Zunehmend Nebenerwerb

«Es ist sehr schwierig, Gemüse-, Obst- und Früchteproduzenten zu finden, die regelmässig liefern können», das sei eine grosse Herausforderung für sie. Die 38-jährige Älplerin bedauert, dass viele Landwirte und Bäuerinnen ihre Tätigkeiten auf den landwirtschaftlichen Betrieben reduzieren, um vermehrt auswärts zu arbeiten: «Das kann und darf nicht sein. Auch wir haben viel Arbeit mit unseren Tal- und Alp-Betrieben inkl. Käserei. Aber für uns ist es eine unglaubliche Bereicherung, mit der Familie zu produzieren und unseren Kindern früh Verantwortung zu übergeben». Die Wertschätzung der glücklichen Kundschaft mitzuerleben, sei die schönste Form der Anerkennung, berichtet die Bäuerin.

«Wertschätzung von Kunden ist die schönste Form der Anerkennung.»

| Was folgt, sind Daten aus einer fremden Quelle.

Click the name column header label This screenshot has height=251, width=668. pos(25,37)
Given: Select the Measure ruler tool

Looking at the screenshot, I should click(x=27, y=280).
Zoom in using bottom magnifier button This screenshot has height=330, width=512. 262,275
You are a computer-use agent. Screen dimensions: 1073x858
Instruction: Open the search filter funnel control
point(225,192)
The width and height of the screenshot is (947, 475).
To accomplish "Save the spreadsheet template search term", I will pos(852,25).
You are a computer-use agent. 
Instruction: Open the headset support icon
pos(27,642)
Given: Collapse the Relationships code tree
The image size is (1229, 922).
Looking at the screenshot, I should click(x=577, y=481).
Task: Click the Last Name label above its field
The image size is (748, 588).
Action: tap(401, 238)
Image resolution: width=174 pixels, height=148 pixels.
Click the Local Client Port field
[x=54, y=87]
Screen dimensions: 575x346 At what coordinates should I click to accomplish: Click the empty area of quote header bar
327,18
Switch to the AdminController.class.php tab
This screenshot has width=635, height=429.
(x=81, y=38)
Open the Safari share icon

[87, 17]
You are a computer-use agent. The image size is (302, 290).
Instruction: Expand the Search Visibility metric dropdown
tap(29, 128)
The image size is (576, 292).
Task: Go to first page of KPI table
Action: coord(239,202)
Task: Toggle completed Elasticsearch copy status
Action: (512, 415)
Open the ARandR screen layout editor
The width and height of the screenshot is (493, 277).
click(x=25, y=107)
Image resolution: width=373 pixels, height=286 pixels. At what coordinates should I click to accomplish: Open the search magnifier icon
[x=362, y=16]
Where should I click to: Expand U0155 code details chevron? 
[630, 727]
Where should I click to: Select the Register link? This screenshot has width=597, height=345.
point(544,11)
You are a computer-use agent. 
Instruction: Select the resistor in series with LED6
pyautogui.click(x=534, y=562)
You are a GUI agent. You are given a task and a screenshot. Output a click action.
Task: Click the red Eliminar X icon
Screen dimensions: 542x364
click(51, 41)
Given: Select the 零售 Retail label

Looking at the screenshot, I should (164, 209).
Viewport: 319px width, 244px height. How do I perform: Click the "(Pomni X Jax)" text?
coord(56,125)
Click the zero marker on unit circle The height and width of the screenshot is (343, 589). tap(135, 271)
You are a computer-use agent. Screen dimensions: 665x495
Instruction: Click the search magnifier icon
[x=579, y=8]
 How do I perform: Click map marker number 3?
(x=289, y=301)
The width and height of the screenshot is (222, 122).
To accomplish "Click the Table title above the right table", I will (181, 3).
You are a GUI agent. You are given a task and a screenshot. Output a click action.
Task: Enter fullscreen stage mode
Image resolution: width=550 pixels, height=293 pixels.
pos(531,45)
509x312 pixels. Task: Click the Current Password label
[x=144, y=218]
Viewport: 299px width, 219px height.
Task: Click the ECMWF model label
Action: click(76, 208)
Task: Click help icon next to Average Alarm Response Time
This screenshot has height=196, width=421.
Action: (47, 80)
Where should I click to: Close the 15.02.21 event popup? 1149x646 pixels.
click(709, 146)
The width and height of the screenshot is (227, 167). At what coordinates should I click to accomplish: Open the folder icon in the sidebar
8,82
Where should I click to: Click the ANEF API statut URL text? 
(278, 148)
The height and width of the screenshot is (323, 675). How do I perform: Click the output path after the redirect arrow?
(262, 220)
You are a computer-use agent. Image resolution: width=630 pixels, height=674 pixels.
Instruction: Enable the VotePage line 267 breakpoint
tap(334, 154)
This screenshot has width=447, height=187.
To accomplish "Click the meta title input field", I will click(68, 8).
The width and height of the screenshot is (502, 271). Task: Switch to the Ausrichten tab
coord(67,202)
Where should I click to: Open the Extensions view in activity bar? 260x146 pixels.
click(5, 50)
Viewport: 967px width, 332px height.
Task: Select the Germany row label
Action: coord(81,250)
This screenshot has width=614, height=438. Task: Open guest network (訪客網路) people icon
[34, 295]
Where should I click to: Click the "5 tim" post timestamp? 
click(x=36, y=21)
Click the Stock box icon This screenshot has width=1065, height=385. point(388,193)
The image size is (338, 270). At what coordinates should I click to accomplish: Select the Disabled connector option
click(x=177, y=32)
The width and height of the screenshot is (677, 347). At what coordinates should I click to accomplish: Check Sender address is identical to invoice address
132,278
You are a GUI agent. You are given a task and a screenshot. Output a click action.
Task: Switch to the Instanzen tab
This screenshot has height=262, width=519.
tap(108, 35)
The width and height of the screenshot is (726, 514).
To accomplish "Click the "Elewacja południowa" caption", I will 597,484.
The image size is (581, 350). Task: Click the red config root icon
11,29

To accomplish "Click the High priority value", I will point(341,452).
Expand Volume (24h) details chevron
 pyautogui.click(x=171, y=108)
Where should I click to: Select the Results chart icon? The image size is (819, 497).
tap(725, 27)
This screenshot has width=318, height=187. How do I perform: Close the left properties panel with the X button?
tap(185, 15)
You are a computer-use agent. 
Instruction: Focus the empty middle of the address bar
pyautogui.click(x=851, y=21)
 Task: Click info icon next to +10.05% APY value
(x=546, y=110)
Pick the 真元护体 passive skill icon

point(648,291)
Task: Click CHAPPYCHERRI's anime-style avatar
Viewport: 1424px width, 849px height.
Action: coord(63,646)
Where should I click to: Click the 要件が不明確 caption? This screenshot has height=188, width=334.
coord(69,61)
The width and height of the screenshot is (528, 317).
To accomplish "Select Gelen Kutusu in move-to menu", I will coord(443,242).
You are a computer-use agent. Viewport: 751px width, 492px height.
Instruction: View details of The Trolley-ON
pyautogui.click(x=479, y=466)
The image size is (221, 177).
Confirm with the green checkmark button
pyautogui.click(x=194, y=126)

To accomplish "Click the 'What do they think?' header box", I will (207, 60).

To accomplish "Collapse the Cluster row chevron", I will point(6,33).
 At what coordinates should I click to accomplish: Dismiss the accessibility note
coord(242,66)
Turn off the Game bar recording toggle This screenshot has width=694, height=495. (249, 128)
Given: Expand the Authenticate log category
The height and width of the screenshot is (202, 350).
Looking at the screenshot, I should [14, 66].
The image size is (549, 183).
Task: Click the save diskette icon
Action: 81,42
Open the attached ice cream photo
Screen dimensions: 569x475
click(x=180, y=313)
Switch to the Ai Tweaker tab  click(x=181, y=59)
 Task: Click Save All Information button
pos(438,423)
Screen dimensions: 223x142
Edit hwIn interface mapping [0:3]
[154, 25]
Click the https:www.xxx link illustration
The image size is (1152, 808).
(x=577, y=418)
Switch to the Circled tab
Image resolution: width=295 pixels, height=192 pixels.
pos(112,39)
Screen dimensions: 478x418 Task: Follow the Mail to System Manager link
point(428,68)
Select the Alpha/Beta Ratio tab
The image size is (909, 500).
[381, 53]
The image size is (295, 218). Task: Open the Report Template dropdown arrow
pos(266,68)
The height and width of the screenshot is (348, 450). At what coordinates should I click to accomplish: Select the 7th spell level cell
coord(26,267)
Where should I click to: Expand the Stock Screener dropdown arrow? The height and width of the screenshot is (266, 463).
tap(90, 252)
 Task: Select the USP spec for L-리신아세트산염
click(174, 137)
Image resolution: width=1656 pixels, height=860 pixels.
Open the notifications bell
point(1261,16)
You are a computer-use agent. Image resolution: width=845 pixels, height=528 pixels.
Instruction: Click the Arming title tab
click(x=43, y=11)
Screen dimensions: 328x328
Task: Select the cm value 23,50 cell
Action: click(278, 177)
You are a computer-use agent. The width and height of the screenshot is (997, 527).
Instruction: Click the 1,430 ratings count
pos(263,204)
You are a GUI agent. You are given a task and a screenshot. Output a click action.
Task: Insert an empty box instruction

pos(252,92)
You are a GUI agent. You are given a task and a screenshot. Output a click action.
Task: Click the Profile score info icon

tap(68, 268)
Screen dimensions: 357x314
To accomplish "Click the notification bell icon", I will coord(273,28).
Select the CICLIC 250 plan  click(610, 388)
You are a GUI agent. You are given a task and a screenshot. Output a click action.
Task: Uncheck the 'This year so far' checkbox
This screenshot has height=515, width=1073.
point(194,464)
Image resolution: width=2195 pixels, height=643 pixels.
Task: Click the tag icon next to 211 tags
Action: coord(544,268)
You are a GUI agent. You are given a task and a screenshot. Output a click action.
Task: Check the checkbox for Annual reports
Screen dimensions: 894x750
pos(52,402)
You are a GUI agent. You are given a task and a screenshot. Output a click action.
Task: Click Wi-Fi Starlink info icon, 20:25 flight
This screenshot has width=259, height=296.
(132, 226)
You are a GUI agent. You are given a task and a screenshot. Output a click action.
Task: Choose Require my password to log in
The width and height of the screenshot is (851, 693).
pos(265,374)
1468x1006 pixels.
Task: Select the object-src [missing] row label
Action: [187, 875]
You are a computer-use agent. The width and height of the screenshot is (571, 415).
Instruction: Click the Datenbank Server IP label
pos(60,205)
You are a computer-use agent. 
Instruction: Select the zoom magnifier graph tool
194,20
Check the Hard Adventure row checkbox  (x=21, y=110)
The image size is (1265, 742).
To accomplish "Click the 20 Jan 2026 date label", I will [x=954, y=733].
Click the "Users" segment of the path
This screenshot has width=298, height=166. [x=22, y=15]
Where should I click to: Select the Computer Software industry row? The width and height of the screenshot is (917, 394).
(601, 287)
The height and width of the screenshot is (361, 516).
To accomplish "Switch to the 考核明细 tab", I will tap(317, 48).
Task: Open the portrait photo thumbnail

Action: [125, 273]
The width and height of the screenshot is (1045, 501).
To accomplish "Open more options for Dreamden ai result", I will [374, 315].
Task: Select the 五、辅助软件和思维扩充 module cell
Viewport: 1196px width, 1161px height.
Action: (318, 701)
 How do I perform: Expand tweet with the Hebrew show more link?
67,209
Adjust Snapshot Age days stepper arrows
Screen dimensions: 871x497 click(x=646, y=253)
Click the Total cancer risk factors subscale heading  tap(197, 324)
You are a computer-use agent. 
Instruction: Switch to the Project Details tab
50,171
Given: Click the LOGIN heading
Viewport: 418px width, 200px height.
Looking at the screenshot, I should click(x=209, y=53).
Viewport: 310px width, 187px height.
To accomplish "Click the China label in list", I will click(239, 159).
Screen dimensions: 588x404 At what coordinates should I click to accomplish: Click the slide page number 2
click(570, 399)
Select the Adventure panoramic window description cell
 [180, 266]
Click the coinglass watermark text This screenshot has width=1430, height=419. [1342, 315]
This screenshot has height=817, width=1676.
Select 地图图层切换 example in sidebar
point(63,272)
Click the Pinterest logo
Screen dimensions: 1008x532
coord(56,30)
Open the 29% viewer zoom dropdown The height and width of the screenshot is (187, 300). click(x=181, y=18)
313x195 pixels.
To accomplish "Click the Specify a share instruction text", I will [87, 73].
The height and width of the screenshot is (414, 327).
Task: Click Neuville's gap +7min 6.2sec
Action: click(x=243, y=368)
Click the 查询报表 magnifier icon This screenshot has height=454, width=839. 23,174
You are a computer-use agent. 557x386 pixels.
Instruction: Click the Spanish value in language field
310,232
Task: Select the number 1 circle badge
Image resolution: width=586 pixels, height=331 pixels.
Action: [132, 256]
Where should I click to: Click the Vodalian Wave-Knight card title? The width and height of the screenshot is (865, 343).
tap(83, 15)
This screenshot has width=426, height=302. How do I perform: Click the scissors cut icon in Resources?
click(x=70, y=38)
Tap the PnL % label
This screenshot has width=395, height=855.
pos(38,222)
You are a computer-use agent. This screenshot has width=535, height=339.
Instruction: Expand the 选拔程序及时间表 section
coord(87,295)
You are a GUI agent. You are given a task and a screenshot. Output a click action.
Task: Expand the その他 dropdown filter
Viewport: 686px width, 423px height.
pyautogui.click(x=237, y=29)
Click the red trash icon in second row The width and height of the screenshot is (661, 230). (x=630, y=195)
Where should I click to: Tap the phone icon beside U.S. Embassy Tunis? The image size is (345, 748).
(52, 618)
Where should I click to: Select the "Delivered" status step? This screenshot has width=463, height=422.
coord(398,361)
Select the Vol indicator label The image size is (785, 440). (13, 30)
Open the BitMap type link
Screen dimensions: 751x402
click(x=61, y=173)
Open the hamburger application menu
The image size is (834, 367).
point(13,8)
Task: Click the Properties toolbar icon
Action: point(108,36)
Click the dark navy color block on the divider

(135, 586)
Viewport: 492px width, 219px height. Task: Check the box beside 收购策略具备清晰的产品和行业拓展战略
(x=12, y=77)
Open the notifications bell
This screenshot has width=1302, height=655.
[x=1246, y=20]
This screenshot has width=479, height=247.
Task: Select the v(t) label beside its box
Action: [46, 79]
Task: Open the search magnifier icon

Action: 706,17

Direktvermarktung sei eine Bereicherung für die ganze Familie, findet Katrin Odermatt.

Der Traum wurde wahr

Aufgewachsen ist Katrin Odermatt in Grenchen, Solothurn. Weit weg von den Bergen und doch: «Für mich war immer klar, dass ich mal in den Bergen wohnen und arbeiten möchte», blickt sie zurück. Sie wusste auch, dass sie mal einen Bauern heiraten möchte. Nach der Floristin-Ausbildung war sie in den Bergen tätig und verweilte dann ein halbes Jahr in Irland, um die Sprache zu lernen. «Ich nahm bewusst kein Handy mit», sagt sie. Odermatt nutzte die Zeit zum Nachdenken. Zurück kam sie mit einem Ziel: «Ich möchte auf einer Alp in den Bergen wohnen.» An der Hochzeit ihrer Arbeitskollegin lernte sie ihren späteren Mann Dölf kennen. «Er war, wie ich, Trauzeuge und gefiel mir auf den ersten Blick». Und – er habe sich immer eine Frau gewünscht, die anpacken könne.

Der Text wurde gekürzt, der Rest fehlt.